[[ Records for the task open ]]

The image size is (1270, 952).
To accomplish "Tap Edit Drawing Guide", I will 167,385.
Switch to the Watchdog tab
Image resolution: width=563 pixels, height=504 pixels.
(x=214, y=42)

[[ Records for the task closed ]]

The entire listing is to be printed once more, word for word.

• [Response area]
The image size is (1270, 952).
To accomplish "Tap Edit Drawing Guide", I will 167,385.
Switch to the Watchdog tab
Image resolution: width=563 pixels, height=504 pixels.
(x=214, y=42)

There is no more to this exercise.